◆ EXERCISES TO COMPLETE ◆
1. In the worked solution on parametric second derivatives, what expression does the first derivative dy/dx simplify to?
2. Continue the worked solution on parametric second derivatives from its last sentence.

◆ EXCERPTED TEXT ◆
§ §

Question

For the following exercises, find \(d^{2} y / d x^{2}\) at the given point without eliminating the parameter.\(x=\sqrt{t}, \quad y=2 t+4, \quad t=1\)

Short answer

The second derivative \(d^2 y / d x^2\) at \(t = 1\) is 4.

Step-by-step solution

Differentiate x with respect to t

First, we need to find the derivative of \(x = \sqrt{t} \) with respect to \(t\). This can be expressed as \(\frac{dx}{dt}\). Using the power rule: \[\frac{dx}{dt} = \frac{d}{dt}(t^{1/2}) = \frac{1}{2}t^{-1/2} = \frac{1}{2\sqrt{t}}\]

Differentiate y with respect to t

Next, calculate the derivative of \(y = 2t + 4\) with respect to \(t\). This is written as \(\frac{dy}{dt}\): \[\frac{dy}{dt} = \frac{d}{dt}(2t + 4) = 2\]

Find the first derivative \(dy/dx\) using parametric equations

Let's find \(\frac{dy}{dx}\) by dividing \(\frac{dy}{dt}\) by \(\frac{dx}{dt}\): \[\frac{dy}{dx} = \frac{\frac{dy}{dt}}{\frac{dx}{dt}} = \frac{2}{\frac{1}{2\sqrt{t}}} = 4\sqrt{t} \]

Differentiate \(dy/dx\) to get \(d^2y/dx^2\)

Now we must find the second derivative. Since \(\frac{dy}{dx} = 4\sqrt{t} \), we differentiate \(4\sqrt{t}\) with respect to \(t\) and then divide by \(\frac{dx}{dt}\):First, find \(\frac{d}{dt}(4\sqrt{t})\):\[\frac{d}{dt}(4t^{1/2}) = 4 \times \frac{1}{2}t^{-1/2} = 2t^{-1/2} = \frac{2}{\sqrt{t}}\]Then, the second derivative \(\frac{d^2y}{dx^2}\) is given by:\[\frac{d^2y}{dx^2} = \frac{\frac{d}{dt}(\frac{dy}{dx})}{\frac{dx}{dt}} = \frac{\frac{2}{\sqrt{t}}}{\frac{1}{2\sqrt{t}}} = 4\]

Evaluate \(d^2y/dx^2\) at \(t = 1\)

Substitute \(t = 1\) into \(\frac{d^2y}{dx^2} = 4\): \[ \frac{d^2y}{dx^2} = 4 \]The second derivative evaluated at \(t = 1\) remains \(4\).

Key concepts

Understanding Derivatives

Derivatives are at the heart of calculus and serve as a primary tool to investigate how one quantity changes with respect to another. Think of a derivative as a rate of change or slope of a function's graph. If you consider a parameterized path on a curve defined by a pair of functions,

• we find derivatives to calculate the slope of the tangent to the curve at any point.
• The notation \(\frac{dy}{dx}\) represents the derivative of \(y\) with respect to \(x\).

§ §

[Data excerpts]
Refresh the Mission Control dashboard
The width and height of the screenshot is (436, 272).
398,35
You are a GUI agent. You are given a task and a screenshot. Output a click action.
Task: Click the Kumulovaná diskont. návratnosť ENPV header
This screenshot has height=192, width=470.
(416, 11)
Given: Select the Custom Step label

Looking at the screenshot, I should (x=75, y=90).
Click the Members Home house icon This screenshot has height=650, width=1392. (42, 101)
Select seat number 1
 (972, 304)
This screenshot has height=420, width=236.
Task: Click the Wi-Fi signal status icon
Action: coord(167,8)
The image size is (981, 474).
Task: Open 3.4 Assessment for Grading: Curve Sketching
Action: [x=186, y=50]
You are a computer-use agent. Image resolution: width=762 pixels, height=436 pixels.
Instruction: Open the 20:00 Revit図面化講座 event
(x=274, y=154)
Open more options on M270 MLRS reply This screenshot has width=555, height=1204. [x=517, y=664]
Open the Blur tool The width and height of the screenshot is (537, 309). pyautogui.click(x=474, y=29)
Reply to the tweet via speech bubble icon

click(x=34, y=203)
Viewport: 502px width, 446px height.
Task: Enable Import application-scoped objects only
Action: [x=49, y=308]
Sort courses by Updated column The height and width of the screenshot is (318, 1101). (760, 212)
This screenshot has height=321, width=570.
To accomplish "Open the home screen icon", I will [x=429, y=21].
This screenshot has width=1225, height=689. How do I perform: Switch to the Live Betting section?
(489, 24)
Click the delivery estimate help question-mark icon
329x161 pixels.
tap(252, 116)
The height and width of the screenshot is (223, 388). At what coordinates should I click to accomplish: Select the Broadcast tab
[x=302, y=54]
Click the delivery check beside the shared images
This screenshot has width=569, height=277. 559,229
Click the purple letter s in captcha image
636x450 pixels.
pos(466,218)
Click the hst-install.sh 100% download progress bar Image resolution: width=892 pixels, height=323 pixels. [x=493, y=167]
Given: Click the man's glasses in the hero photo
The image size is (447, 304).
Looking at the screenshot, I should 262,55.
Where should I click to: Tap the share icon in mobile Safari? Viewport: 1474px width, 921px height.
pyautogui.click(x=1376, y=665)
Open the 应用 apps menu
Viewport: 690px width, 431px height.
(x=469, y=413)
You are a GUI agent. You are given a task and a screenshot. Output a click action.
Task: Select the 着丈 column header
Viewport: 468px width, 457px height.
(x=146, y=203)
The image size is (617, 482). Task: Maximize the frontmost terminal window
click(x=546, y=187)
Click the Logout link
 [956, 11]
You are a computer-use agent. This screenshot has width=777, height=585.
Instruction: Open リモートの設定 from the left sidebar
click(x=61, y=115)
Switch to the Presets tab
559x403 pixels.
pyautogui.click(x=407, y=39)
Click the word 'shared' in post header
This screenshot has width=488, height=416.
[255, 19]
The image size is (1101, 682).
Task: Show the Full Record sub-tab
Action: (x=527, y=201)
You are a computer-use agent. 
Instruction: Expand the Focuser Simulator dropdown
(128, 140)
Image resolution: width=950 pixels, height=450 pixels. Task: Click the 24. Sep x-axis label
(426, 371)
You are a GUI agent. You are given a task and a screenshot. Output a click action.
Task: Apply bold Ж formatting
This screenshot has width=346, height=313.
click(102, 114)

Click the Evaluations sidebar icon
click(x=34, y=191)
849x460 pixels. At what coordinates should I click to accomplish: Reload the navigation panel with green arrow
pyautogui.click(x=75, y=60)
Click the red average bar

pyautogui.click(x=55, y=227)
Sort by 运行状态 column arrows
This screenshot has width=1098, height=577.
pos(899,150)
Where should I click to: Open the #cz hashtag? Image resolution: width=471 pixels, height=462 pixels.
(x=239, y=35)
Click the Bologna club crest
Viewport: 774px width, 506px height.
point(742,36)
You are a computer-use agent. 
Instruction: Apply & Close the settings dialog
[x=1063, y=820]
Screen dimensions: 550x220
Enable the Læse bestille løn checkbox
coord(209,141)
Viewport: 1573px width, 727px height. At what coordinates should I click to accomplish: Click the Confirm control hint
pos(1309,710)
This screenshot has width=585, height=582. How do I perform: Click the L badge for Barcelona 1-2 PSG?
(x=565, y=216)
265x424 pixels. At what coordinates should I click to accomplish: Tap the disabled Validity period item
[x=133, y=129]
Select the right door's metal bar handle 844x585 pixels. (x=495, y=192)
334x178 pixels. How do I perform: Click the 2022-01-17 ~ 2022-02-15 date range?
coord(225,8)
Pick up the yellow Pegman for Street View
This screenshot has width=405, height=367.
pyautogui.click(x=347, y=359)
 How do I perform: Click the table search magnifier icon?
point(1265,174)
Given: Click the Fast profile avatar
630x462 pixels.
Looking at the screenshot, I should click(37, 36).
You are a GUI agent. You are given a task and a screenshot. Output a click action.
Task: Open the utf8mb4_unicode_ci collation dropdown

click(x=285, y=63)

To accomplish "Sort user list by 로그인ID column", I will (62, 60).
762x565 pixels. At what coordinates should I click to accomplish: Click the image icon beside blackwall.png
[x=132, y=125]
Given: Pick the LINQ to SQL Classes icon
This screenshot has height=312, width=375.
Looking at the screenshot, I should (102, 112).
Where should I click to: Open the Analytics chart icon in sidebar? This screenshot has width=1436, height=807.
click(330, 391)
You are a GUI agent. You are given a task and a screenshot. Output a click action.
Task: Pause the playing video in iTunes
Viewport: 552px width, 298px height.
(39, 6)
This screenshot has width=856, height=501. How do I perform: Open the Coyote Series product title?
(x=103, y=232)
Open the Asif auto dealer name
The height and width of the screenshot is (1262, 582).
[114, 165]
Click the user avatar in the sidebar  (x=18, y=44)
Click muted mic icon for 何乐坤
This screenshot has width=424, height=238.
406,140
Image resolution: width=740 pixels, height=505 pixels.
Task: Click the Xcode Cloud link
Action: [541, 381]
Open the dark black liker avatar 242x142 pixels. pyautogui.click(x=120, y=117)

§ §

◆ TASK-BY-TASK OUTPUTS ◆
1. 4√t

2.
Calculating this for parametric equations involves two steps:

• Find \(\frac{dy}{dt}\) and \(\frac{dx}{dt}\) by differentiating each function with respect to the parameter \(t\).
• Then determine \(\frac{dy}{dx}\) by dividing \(\frac{dy}{dt}\) by \(\frac{dx}{dt}\).

This process allows us to analyze more complicated curves where directly solving for \(y\) in terms of \(x\) might not be feasible or convenient.

Exploring the Second Derivative

When we need to understand how the rate of change itself is changing, we look at the second derivative. The second derivative, denoted as \(\frac{d^2y}{dx^2}\), tells us about the concavity of the function and points to whether a curve is bending upwards or downwards.

• A positive second derivative means the curve is concave up, indicating a local minimum or a bowl-like shape.
• A negative second derivative means the curve is concave down, suggesting a local maximum or a hill-like shape.

For parametric equations, the process involves differentiating \(\frac{dy}{dx}\) with respect to \(t\) again and dividing by \(\frac{dx}{dt}\). This step informs us about the function's "steepness" change rate along the curve. At a given point on the curve, evaluating \(\frac{d^2y}{dx^2}\) helps judge the exact nature of that curve's behavior.

The Role of Calculus in Analyzing Curves

Calculus provides tools such as derivatives and integrals, crucial for analyzing various physical, biological, and mathematical systems. By applying these techniques to parametric equations:

• we can understand complex motion and geometric shapes without directly eliminating the parameter \(t\).
• Calculus allows us to determine vital features like curvature, inflection points, and overall behavior of a path traced by a point.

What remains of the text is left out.